Host-Based Replication — a Lower-Cost Alternative for SMBs
Many SMBs use host-based replication because it is relatively inexpensive. The process involves installing a replication agent onto the operating systems of the servers to be replicated. This agent processes and replicates I/O traffic on any storage systems (NAS, DAS, SAN and so on) to a secondary replication target system, which use storage of any type, from any vendor.
It saves money compared to array-based replication because licensing host-based replication software is much less expensive than for most array-based replication systems. Also, there's no need to go to the expense of purchasing a second storage array that's identical to the primary one.
"If you can buy one nice expensive array at your primary site and get away with a much cheaper one at your secondary site, that really does make data replication a whole lot less expensive," says Rachel Dines, a senior analyst at Forrester. It is in effect a form of storage virtualization to the extent that secondary storage is just that: storage, which can be used irrespective of the manufacturer of the primary storage array.

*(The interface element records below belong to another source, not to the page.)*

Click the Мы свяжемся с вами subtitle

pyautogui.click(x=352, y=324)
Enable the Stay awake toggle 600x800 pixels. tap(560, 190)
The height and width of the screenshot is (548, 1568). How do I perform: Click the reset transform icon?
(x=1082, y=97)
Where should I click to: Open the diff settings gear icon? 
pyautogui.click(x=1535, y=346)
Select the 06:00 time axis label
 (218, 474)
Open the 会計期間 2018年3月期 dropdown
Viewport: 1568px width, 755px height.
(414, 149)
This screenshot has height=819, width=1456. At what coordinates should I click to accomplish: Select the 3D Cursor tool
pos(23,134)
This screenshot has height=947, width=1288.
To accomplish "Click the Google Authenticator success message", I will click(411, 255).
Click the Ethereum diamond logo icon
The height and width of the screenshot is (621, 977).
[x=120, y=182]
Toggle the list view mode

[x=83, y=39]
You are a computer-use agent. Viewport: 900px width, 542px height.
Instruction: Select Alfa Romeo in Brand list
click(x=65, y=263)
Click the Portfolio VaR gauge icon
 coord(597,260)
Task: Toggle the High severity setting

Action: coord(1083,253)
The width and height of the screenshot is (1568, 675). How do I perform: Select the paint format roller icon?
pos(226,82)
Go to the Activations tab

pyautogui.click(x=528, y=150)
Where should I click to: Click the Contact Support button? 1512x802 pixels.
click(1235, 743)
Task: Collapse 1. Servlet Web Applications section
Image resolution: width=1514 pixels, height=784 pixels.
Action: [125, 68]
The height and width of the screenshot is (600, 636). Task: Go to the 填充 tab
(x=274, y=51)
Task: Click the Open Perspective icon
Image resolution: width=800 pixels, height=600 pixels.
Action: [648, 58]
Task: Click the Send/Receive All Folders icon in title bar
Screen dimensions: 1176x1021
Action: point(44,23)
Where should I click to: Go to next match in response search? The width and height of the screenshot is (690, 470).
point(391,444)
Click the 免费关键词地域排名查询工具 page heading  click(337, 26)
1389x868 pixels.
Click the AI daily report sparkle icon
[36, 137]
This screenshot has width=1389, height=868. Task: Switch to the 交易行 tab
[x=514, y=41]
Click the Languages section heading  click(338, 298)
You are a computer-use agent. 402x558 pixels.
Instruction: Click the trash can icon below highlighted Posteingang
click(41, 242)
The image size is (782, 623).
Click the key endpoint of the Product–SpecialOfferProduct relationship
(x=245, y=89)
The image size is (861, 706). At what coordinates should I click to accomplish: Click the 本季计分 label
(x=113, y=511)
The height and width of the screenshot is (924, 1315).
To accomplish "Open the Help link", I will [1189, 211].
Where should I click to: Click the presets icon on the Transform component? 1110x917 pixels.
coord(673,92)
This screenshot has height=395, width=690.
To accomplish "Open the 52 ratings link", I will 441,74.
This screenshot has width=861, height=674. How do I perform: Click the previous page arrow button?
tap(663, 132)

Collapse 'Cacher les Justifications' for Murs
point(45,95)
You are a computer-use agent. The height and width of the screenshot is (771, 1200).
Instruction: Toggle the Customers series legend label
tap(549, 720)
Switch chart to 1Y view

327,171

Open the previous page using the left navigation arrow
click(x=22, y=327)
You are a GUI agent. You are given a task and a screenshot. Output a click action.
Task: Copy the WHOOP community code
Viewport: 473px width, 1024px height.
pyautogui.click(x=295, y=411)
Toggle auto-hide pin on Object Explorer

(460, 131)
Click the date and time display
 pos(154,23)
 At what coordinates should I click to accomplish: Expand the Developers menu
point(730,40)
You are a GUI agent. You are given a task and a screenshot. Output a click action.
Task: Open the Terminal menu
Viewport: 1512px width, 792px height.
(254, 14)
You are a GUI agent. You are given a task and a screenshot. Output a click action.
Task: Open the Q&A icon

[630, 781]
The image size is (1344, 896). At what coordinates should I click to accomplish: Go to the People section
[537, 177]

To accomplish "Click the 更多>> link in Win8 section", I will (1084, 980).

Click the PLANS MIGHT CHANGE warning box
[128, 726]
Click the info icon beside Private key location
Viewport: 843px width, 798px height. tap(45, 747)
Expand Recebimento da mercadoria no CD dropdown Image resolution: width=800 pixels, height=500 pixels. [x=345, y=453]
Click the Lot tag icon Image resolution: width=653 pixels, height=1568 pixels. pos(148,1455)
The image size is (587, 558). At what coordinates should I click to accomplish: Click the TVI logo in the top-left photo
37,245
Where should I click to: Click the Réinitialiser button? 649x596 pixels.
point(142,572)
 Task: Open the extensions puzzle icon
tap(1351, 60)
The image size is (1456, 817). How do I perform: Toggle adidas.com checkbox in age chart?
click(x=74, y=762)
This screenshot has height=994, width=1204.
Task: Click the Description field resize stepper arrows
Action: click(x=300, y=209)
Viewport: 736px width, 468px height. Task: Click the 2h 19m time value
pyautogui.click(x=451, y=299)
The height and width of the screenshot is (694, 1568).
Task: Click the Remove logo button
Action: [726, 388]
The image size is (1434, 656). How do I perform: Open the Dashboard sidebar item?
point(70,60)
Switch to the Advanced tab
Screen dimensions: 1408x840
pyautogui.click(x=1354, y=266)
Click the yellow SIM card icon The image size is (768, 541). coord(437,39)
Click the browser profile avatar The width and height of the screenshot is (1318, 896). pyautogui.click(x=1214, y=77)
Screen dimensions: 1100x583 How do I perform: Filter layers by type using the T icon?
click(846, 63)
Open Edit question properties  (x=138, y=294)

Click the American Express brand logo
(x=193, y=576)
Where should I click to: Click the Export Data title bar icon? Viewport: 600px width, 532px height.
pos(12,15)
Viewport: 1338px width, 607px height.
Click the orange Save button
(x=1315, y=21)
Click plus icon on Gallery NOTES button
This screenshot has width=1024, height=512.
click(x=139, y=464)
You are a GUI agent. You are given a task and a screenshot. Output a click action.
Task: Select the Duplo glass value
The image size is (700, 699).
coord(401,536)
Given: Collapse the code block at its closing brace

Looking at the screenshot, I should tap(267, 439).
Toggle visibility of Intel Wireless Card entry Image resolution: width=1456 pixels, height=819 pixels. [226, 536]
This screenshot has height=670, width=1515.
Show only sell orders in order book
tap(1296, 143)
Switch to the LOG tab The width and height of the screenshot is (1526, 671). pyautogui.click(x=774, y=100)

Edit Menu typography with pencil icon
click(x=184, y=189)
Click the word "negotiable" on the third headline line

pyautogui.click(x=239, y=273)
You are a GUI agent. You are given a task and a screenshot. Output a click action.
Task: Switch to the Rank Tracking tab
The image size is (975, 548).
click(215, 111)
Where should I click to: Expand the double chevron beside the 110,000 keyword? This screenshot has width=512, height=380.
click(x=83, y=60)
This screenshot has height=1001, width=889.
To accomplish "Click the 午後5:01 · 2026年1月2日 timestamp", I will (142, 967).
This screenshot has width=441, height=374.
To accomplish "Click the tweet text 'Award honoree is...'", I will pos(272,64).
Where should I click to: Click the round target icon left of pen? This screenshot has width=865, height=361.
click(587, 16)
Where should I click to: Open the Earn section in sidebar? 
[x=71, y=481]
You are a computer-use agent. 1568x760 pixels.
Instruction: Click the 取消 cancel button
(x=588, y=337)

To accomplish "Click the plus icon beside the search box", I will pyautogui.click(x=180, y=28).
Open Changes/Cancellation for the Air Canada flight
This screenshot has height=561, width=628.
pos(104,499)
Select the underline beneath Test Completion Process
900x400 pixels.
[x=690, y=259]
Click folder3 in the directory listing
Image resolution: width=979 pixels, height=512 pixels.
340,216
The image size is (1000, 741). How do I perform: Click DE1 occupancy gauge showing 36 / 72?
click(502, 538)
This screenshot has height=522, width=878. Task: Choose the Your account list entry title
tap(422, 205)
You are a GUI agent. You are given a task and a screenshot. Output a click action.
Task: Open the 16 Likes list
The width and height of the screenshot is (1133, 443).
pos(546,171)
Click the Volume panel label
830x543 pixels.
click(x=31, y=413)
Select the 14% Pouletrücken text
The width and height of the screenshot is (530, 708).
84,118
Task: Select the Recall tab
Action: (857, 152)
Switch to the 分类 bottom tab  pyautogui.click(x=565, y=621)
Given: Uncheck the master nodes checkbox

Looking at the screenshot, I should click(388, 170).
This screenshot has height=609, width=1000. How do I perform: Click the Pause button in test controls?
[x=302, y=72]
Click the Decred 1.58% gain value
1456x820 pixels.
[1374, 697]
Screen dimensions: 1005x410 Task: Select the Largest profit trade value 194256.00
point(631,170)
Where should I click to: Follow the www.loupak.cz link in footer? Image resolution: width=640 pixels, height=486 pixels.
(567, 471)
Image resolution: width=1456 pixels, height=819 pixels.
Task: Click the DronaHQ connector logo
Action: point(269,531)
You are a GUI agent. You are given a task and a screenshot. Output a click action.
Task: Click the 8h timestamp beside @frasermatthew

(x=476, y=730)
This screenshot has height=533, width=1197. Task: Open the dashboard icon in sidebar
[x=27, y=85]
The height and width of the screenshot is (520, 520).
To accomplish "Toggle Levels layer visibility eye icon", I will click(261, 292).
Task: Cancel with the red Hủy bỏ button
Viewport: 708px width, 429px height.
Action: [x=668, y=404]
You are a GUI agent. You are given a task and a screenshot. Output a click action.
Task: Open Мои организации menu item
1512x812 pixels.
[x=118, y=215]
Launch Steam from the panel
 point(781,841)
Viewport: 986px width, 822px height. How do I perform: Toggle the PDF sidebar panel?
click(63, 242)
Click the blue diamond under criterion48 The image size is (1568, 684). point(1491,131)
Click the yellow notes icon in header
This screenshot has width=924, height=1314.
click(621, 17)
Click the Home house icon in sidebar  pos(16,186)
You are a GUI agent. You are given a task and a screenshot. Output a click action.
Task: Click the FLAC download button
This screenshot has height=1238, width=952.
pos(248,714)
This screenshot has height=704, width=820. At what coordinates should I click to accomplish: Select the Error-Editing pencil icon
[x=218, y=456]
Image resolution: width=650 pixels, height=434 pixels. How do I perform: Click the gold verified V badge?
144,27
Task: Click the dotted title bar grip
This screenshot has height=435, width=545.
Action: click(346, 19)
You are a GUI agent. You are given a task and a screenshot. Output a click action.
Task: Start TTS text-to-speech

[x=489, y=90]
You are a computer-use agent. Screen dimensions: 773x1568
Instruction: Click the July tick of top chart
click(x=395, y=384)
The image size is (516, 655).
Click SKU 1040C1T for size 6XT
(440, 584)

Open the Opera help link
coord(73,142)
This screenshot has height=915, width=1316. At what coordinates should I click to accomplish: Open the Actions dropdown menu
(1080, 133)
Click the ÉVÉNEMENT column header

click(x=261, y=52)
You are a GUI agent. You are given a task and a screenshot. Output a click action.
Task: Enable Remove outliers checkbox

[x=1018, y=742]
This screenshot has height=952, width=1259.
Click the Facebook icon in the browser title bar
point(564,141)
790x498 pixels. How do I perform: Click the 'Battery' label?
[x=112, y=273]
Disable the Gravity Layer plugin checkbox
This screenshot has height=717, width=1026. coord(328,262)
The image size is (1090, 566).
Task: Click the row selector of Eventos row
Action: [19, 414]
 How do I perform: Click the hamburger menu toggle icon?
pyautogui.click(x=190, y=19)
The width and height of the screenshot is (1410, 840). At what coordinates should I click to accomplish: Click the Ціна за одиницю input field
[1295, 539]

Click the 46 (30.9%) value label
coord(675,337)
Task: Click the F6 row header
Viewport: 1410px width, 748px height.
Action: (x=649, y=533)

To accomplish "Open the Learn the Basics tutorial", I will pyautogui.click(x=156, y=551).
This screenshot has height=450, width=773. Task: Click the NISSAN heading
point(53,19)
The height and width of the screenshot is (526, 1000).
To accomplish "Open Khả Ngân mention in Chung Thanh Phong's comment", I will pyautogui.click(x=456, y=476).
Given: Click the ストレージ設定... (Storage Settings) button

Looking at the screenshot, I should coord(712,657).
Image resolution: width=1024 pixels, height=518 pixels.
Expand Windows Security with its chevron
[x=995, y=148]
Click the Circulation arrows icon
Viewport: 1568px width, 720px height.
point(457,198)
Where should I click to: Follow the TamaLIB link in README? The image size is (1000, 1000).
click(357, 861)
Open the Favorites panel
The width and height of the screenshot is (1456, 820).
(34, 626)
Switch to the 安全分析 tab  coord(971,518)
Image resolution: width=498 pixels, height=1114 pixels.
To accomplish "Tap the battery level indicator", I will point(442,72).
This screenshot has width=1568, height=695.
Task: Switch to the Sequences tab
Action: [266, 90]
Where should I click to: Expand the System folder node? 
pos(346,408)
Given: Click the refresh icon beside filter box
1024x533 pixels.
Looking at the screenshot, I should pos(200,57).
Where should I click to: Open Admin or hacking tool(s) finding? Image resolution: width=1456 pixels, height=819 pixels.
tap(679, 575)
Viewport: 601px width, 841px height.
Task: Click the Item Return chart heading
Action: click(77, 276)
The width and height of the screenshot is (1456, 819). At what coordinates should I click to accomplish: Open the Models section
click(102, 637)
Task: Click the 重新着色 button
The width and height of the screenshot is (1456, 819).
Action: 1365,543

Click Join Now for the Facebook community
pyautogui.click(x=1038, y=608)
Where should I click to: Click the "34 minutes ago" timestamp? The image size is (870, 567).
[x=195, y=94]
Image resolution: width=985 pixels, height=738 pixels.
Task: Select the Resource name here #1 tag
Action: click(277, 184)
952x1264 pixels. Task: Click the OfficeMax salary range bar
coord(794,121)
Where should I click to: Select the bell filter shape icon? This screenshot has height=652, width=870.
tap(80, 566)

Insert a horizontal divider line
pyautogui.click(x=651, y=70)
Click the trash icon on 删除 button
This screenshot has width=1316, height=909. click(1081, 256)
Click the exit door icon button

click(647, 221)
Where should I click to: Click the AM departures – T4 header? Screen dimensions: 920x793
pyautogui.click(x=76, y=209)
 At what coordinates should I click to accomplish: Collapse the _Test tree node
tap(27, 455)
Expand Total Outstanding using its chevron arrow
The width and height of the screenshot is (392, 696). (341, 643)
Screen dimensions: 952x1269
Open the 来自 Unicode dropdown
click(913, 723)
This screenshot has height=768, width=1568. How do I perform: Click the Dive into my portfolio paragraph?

In fact host-based replication can allow SMBs to get away without buying a secondary array at all. That's due to this storage virtualization effect. Once you are free to replicate to any storage hardware using host-based replication, you can replicate to storage resources hosted by a cloud storage provider, as long as the provider offers the same host-based replication software at the cloud end. "Host-based replication is a big enabler of cloud based disaster recovery," Dines adds.
One final benefit is that with host-based replication you can get continuous data protection (CDP) capabilities, says Dines. "If you have a corrupted file on the primary site, it will get replicated to the second. With CDP you can roll back to an earlier version, and with most array-based replication systems that's simply not possible," she says.
Many SMBs use agent-based backup systems, and for that reason many SMB backup solutions offer host-based replication as an add-on, Dine says. "The future is almost certainly going to see host-based replication moving in to backup suites. At the very least that's where it will be controlled and managed," she says.
The Drawbacks of Host-Based Replication
So why don't large enterprises use host based replication more widely? There are two main reasons, according Dines.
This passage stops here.